Given records Start Marker

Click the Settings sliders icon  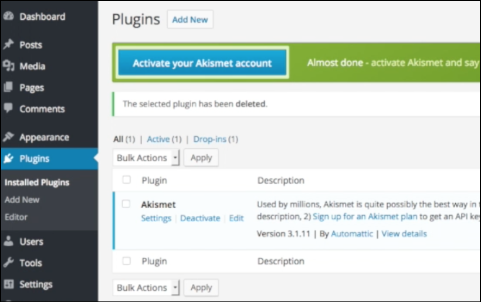click(x=9, y=284)
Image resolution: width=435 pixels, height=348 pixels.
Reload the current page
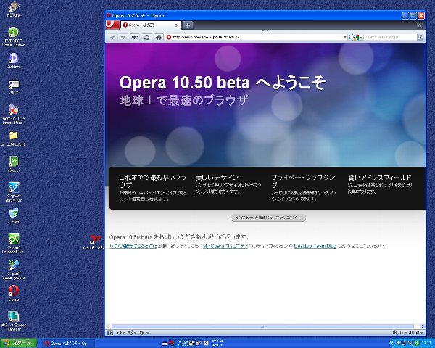(x=146, y=37)
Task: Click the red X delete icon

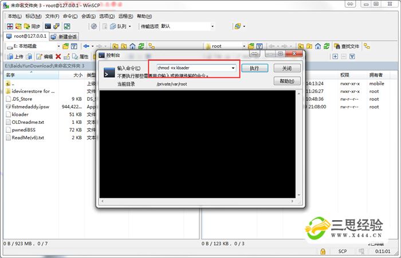Action: [58, 57]
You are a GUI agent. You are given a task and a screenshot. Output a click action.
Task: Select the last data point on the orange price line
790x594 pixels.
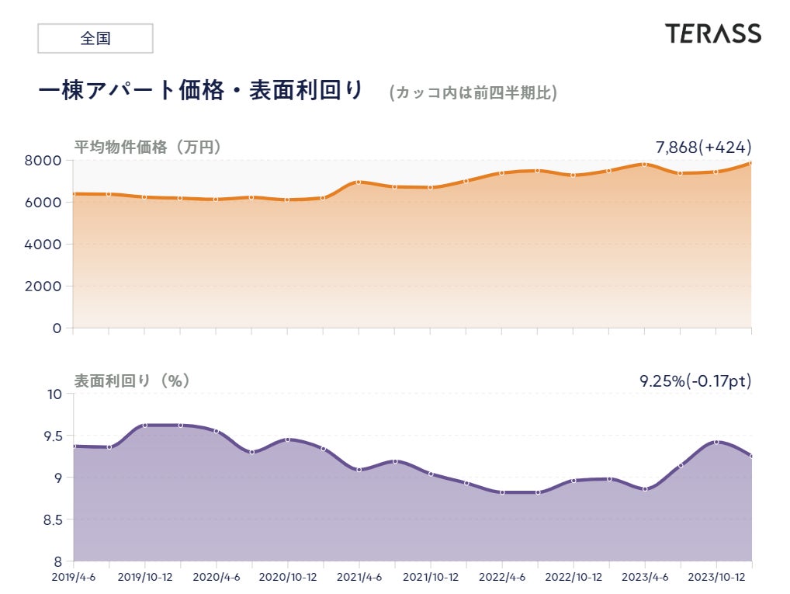pos(750,163)
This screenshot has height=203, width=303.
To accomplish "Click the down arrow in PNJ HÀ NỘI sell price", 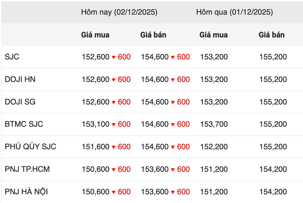I will tap(173, 192).
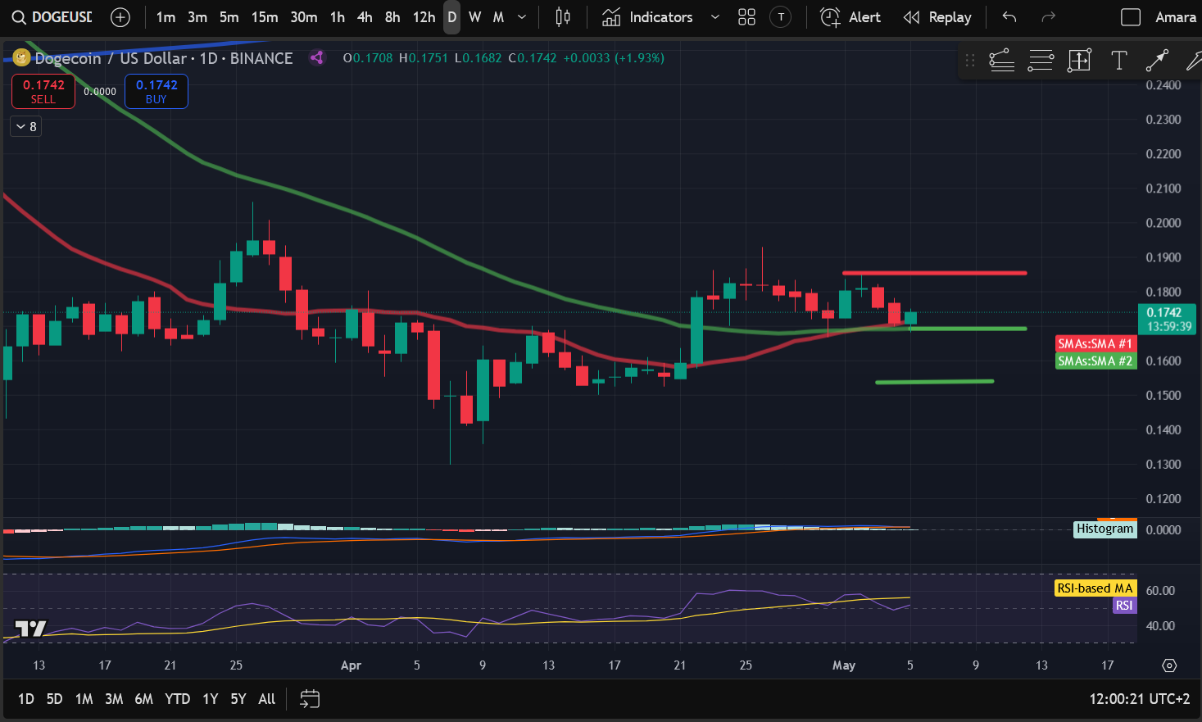The image size is (1202, 722).
Task: Click the DOGEUSD symbol search field
Action: (53, 17)

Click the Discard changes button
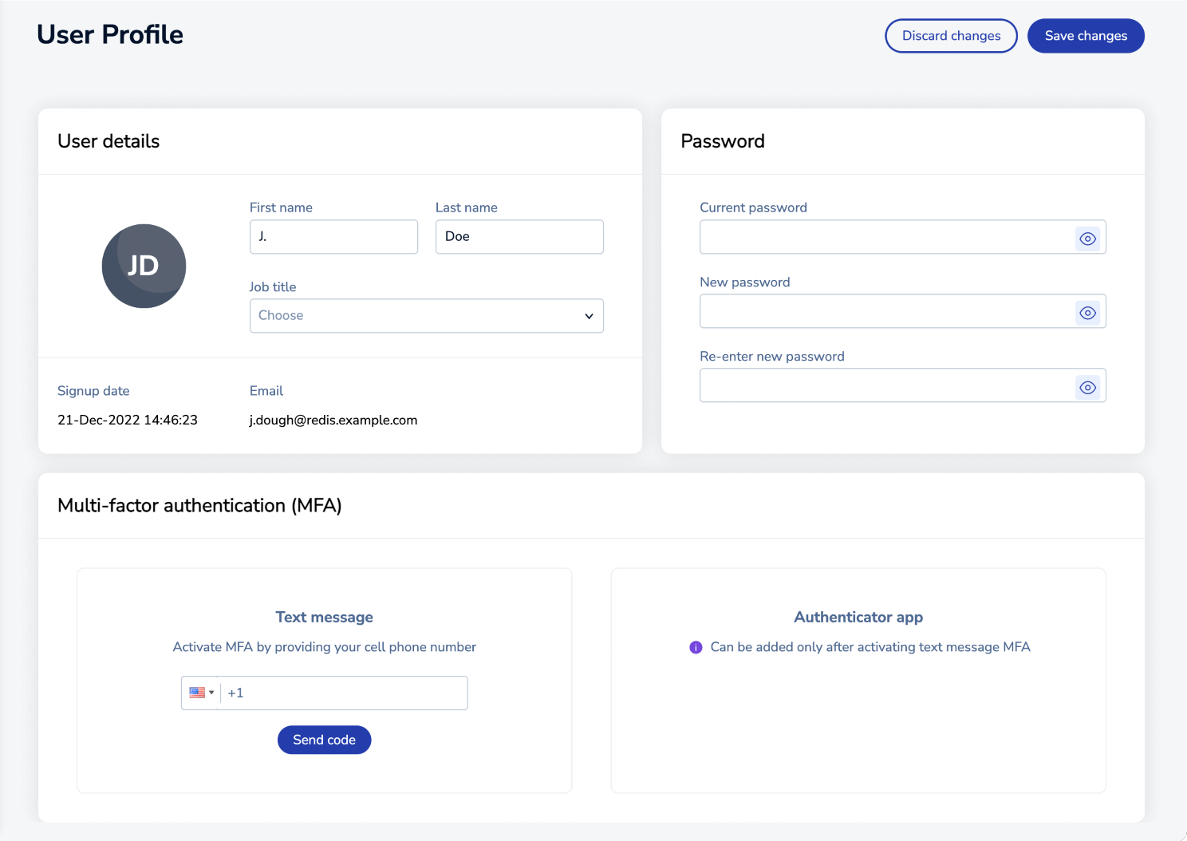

Given records End Marker

→ **Problem to work on**: Only lines that include "width" belong in the answer; return them from the entries above.

→ **Solution to this task**:
Image resolution: width=435 pixels, height=348 pixels.
This screenshot has height=203, width=303.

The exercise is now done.